→ **Supplied material**:
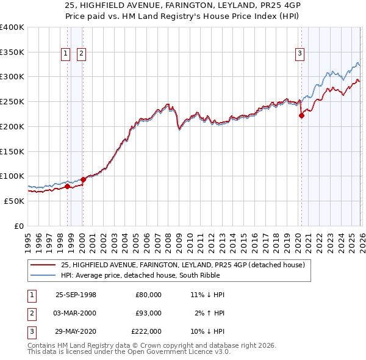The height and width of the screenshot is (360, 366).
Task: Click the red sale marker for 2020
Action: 301,115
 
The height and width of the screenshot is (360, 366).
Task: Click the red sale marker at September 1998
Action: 67,186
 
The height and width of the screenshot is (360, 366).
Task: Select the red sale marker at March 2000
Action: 83,179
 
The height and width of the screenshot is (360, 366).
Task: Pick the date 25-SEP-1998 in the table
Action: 76,295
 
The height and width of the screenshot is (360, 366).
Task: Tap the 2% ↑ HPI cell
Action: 210,313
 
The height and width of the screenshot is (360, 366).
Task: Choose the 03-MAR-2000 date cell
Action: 76,313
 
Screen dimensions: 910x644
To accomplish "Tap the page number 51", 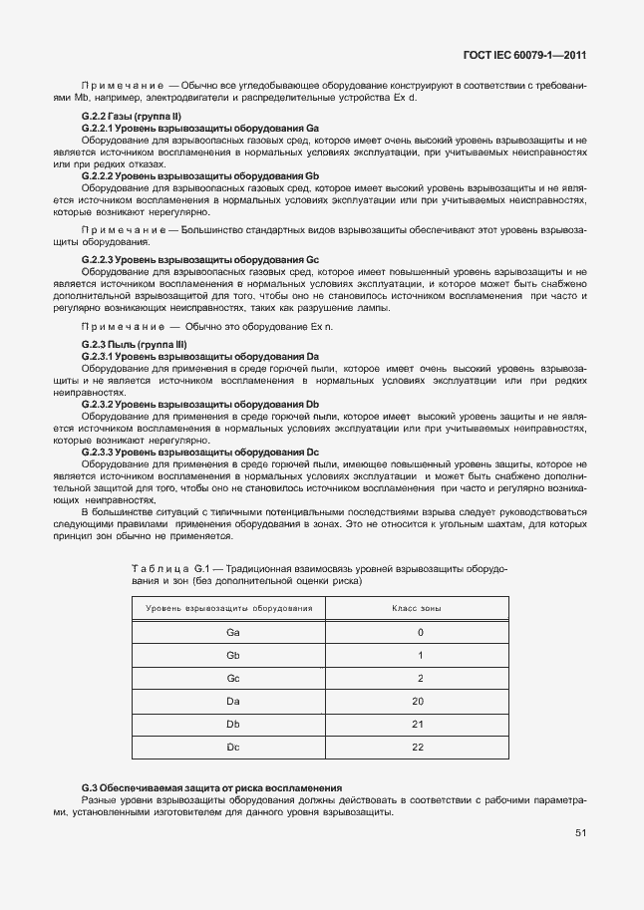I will (x=580, y=834).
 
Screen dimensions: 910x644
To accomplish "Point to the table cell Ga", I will (x=232, y=632).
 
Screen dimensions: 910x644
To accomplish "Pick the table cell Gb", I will (x=232, y=655).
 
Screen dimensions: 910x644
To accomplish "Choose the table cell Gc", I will (x=232, y=678).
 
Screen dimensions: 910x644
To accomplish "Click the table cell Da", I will (x=232, y=701).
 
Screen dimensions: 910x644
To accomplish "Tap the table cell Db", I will (x=232, y=724).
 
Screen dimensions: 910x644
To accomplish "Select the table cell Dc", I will (x=232, y=747).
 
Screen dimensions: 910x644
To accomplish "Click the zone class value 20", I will (x=419, y=701).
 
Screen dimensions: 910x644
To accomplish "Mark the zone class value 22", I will (x=419, y=747).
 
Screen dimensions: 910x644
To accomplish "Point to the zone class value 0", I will (x=420, y=632).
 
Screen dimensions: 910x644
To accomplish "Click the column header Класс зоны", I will (x=419, y=607).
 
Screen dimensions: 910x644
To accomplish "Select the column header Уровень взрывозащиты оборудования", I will (x=230, y=607).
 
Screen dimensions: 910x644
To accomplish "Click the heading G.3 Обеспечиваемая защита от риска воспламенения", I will (x=211, y=787).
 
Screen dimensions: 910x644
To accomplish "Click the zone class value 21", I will (x=419, y=724).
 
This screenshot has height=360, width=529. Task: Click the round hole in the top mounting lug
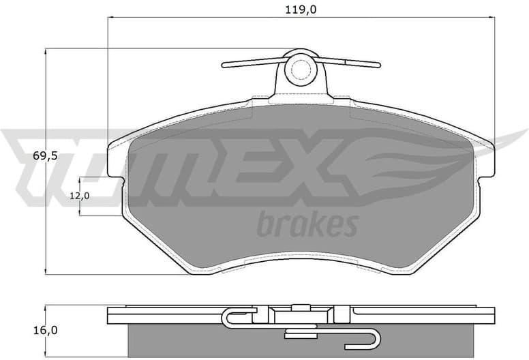coord(299,68)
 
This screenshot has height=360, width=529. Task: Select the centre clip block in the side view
coord(299,314)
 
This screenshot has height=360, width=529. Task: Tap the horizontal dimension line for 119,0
coord(205,19)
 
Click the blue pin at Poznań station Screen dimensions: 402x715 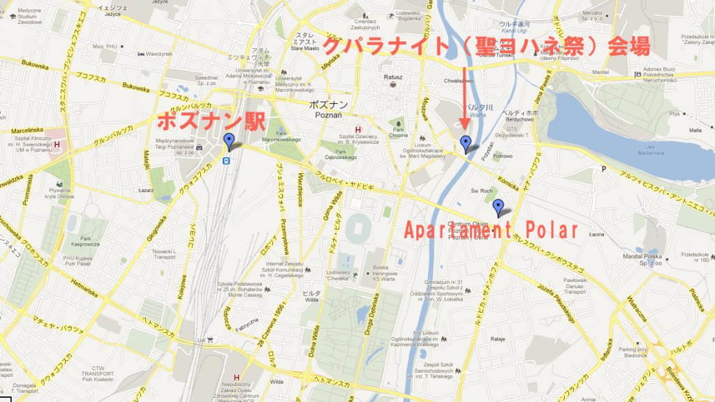coord(229,142)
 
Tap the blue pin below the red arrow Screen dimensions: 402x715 coord(466,144)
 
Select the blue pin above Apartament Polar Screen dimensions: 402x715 coord(498,207)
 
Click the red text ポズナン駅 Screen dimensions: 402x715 coord(210,119)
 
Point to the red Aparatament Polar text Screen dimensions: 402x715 coord(492,231)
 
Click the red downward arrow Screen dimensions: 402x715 coord(466,98)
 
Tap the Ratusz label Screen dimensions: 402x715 coord(392,77)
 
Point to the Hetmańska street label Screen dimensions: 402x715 coord(87,286)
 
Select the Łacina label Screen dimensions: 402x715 coord(596,234)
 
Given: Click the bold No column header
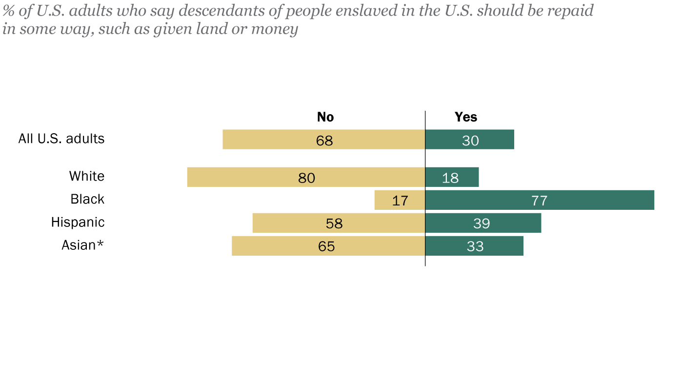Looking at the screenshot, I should pos(325,117).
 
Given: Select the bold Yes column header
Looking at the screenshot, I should pos(466,117).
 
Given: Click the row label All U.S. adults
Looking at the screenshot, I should pos(61,139).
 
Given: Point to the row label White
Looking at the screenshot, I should pos(87,176).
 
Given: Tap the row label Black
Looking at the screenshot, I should pos(87,199).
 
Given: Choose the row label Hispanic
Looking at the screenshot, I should pos(78,223).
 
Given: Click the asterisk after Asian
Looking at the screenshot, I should pos(100,243).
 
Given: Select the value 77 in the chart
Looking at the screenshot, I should pos(540,201).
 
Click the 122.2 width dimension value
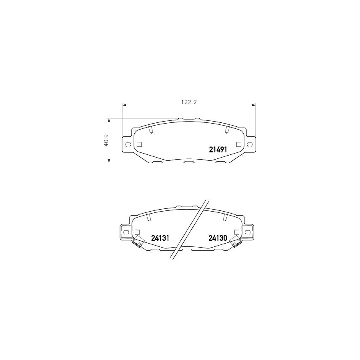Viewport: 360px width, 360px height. [188, 102]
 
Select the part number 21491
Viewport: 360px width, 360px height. [218, 150]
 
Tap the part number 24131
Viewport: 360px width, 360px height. [161, 238]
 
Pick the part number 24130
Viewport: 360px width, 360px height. [218, 238]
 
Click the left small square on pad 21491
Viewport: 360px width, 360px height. [139, 144]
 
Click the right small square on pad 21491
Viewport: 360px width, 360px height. [239, 144]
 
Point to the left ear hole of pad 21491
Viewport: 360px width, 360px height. [127, 144]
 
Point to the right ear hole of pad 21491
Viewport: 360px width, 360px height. [250, 144]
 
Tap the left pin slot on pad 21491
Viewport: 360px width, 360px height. [150, 129]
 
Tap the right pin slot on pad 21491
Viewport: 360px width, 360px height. [227, 129]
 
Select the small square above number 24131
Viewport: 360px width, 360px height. [137, 232]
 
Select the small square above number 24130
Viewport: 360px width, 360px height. [237, 232]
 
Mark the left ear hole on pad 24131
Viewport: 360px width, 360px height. [125, 232]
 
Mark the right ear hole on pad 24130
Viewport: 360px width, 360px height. [248, 232]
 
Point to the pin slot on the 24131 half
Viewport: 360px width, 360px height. [148, 216]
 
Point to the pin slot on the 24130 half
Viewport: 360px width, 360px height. [225, 216]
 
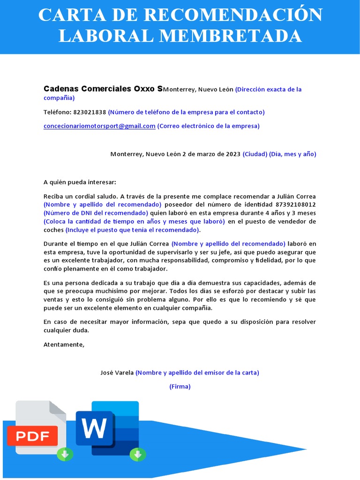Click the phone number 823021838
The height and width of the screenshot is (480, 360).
click(90, 112)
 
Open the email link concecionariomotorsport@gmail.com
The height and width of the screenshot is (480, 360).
click(99, 126)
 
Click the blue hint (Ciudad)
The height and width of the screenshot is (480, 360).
click(255, 154)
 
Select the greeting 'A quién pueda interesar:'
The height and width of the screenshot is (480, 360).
click(80, 182)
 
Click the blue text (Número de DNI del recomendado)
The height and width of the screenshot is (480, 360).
click(96, 213)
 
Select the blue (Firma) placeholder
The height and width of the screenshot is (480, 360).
click(180, 387)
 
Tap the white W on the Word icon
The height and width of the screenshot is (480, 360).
click(95, 428)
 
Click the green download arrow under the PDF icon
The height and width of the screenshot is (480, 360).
click(65, 454)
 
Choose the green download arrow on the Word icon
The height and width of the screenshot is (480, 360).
click(138, 454)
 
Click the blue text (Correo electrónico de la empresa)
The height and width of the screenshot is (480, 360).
click(208, 126)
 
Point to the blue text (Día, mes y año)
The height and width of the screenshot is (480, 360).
click(292, 154)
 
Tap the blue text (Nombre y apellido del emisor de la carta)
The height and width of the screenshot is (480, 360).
click(197, 373)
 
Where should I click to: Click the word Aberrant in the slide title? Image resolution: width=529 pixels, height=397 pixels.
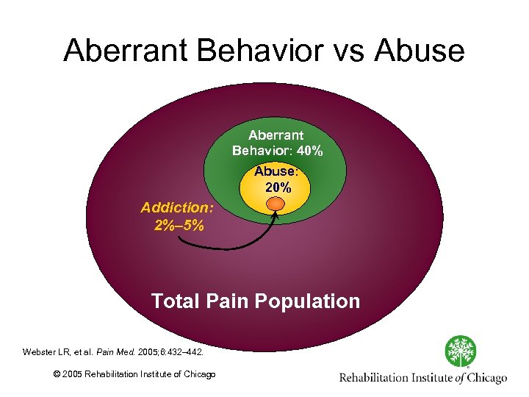tap(129, 51)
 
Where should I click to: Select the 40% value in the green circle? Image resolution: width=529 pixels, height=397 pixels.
tap(309, 151)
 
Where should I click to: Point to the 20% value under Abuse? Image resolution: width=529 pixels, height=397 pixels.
tap(277, 187)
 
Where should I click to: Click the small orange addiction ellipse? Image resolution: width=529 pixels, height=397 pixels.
tap(276, 204)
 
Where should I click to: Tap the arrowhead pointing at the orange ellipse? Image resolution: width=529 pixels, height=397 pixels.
tap(276, 216)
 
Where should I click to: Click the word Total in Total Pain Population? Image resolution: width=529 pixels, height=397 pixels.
tap(176, 301)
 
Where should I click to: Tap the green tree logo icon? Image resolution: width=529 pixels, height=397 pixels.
tap(459, 351)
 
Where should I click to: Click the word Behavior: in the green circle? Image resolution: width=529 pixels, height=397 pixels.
tap(262, 151)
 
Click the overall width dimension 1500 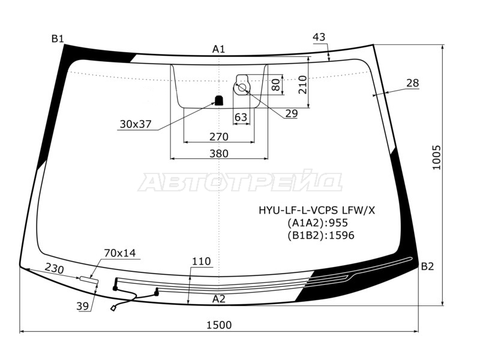219,325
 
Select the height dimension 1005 436,158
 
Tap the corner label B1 58,38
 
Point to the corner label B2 427,266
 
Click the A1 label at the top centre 219,49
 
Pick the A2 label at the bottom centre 219,299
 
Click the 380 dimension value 219,154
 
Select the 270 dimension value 219,137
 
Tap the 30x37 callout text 136,124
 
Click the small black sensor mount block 218,100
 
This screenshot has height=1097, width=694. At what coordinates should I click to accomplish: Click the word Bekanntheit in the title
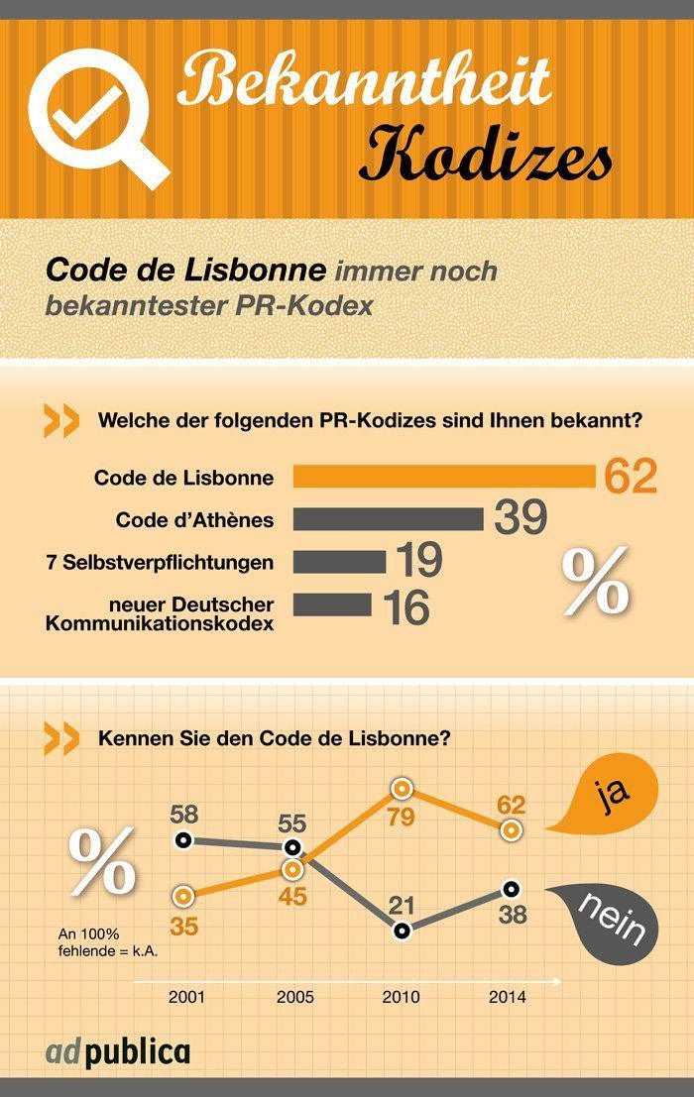pos(363,83)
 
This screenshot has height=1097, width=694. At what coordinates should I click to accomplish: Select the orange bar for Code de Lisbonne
pos(443,477)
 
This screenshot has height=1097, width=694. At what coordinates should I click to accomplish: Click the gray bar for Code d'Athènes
pos(388,519)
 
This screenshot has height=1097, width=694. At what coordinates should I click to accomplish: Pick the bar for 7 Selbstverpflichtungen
pos(339,563)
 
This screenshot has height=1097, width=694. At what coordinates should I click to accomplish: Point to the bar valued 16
pos(332,604)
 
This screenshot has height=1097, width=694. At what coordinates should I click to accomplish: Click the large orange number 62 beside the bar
pos(631,477)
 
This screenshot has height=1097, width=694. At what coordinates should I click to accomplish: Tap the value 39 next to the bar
pos(520,519)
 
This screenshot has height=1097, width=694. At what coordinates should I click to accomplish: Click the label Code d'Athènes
pos(194,519)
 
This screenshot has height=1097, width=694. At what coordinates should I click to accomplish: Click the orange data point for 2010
pos(402,789)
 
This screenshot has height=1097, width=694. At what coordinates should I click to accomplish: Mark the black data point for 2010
pos(402,931)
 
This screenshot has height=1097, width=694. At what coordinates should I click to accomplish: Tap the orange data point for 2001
pos(181,896)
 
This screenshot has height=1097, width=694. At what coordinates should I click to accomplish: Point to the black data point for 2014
pos(511,889)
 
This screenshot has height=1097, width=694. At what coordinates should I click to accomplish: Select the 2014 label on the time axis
pos(508,997)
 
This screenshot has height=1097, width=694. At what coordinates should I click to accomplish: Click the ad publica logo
pos(117,1050)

→ **Problem statement**: Copy the lines of the data above, from the line with "Point to the pin slot on the 24130 half" up to and including the line with "click(99, 126)". Leave out the pictures.

→ **Correct answer**:
Point to the pin slot on the 24130 half
Viewport: 360px width, 360px height. [225, 216]
 
Click the phone number 823021838
The height and width of the screenshot is (480, 360).
click(90, 112)
 
Open the email link concecionariomotorsport@gmail.com
The height and width of the screenshot is (480, 360).
click(99, 126)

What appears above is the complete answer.